The Lublin–Brest Offensive (Люблин‐Брестская наступательная операция, 18 July – 2 August 1944) was a part of the Operation Bagration strategic offensive by the Soviet Red Army to clear the Nazi German forces from the regions of Eastern Poland and Western Belarus. The offensive was executed by the left (southern) wing of the 1st Belorussian Front and took place during July 1944; it was opposed by the German Army Group North Ukraine and Army Group Centre.

The operation was accompanied by several other offensives, particularly the Lvov–Sandomierz Offensive of the 1st Ukrainian Front in the south; both offensives launched weeks after the start of the successful Operation Bagration to the north which cleared German forces from most of Belarus.

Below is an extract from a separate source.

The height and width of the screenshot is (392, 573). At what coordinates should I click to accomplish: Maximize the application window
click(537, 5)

After reaching its target objectives, the offensive momentum carried on as the Soviet forces advanced on Warsaw during August (2 August – 30 September 1944); however Soviet forces did not aid the Polish Warsaw Uprising, which is a matter of some controversy.

==Opposing forces==
On 15 June, Army Group North Ukraine under command of Josef Harpe was composed of the 4th Panzer Army, 1st Panzer Army, and the First Army (Hungary). Army Group Centre had the 2nd Army, 4th Army, 9th Army and 3rd Panzer Army.

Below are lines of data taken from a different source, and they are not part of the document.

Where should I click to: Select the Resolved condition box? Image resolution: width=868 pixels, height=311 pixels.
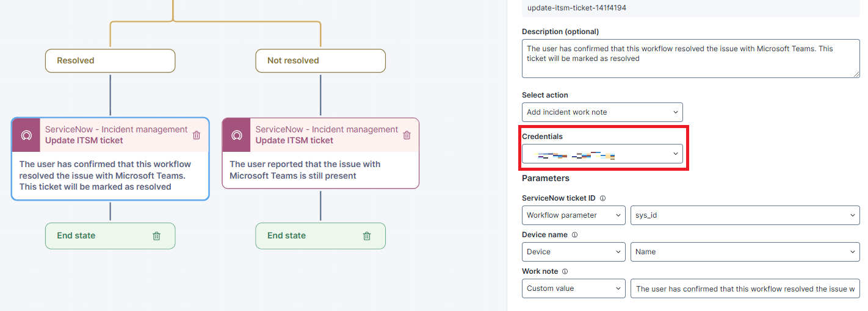110,61
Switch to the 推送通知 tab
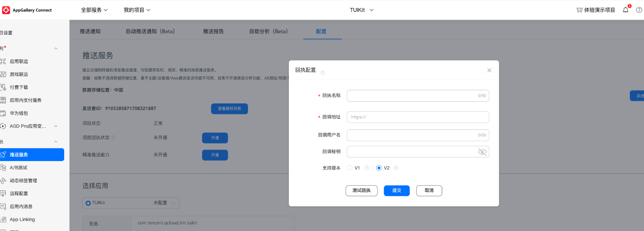644x231 pixels. [x=90, y=31]
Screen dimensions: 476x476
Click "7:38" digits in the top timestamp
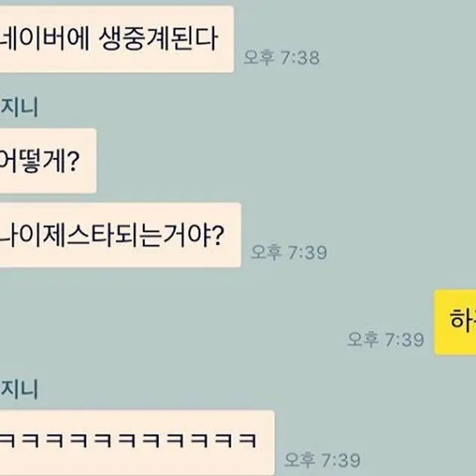(300, 58)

The Soviet 1st Belorussian Front under command of Konstantin Rokossovsky included the 8th Guards, 28th, 47th, 61st, 65th, 69th, and 70th (Combined Arms) Armies, 2nd Tank Army, 6th and 16th Air Armies, 11th Tank Corps, 1st Polish Army, 2nd Guards and 7th Guards Cavalry Corps.

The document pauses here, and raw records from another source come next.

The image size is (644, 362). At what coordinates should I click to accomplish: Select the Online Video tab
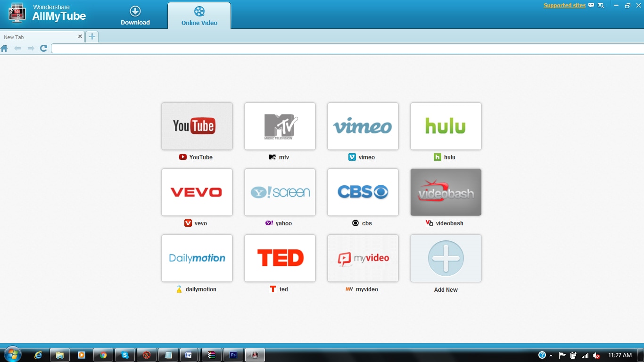pos(199,16)
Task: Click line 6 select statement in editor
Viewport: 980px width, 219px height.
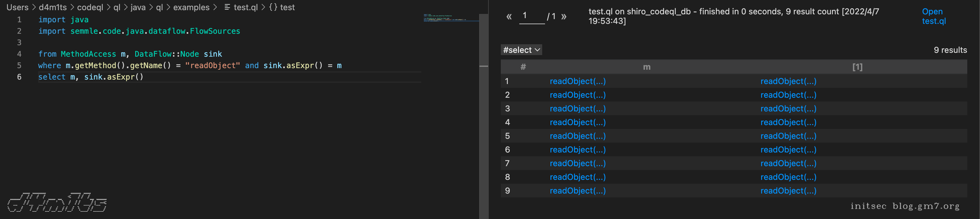Action: pyautogui.click(x=91, y=77)
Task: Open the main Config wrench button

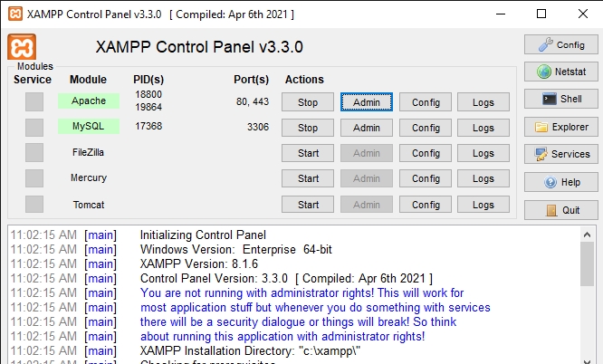Action: tap(561, 44)
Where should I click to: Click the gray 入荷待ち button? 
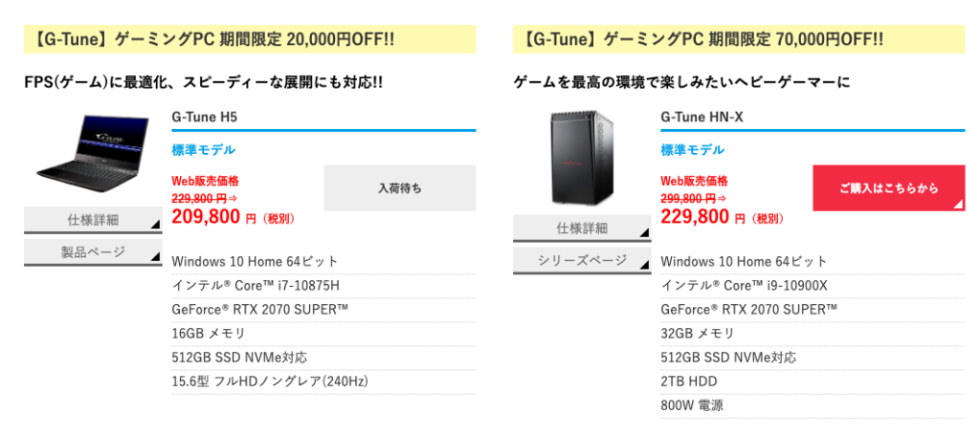[x=400, y=188]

==The offensive: securing Lublin and Brest==

The Lublin-Brest region was first used as a feint, on 9–10 July drawing German attention away from Soviet offensive preparations at Lvov-Sandomierz Offensive. After the success of that offensive, clearly visible in the first days (from 13 July), Konstantin Rokossovsky started a serious push westwards in the Lublin-Brest area as well.

On 18 July five armies of the 1st Belorussian Front (including one Polish army, the Polish First Army) deployed on the front's left wing south of the Pinsk Marshes, struck and shattered the defenses of Army Group North Ukraine 4th Panzer Army west of Kovel. Within hours, the front's 2nd Tank Army and several mobile corps began exploiting success to the west with the infantry following in their wake.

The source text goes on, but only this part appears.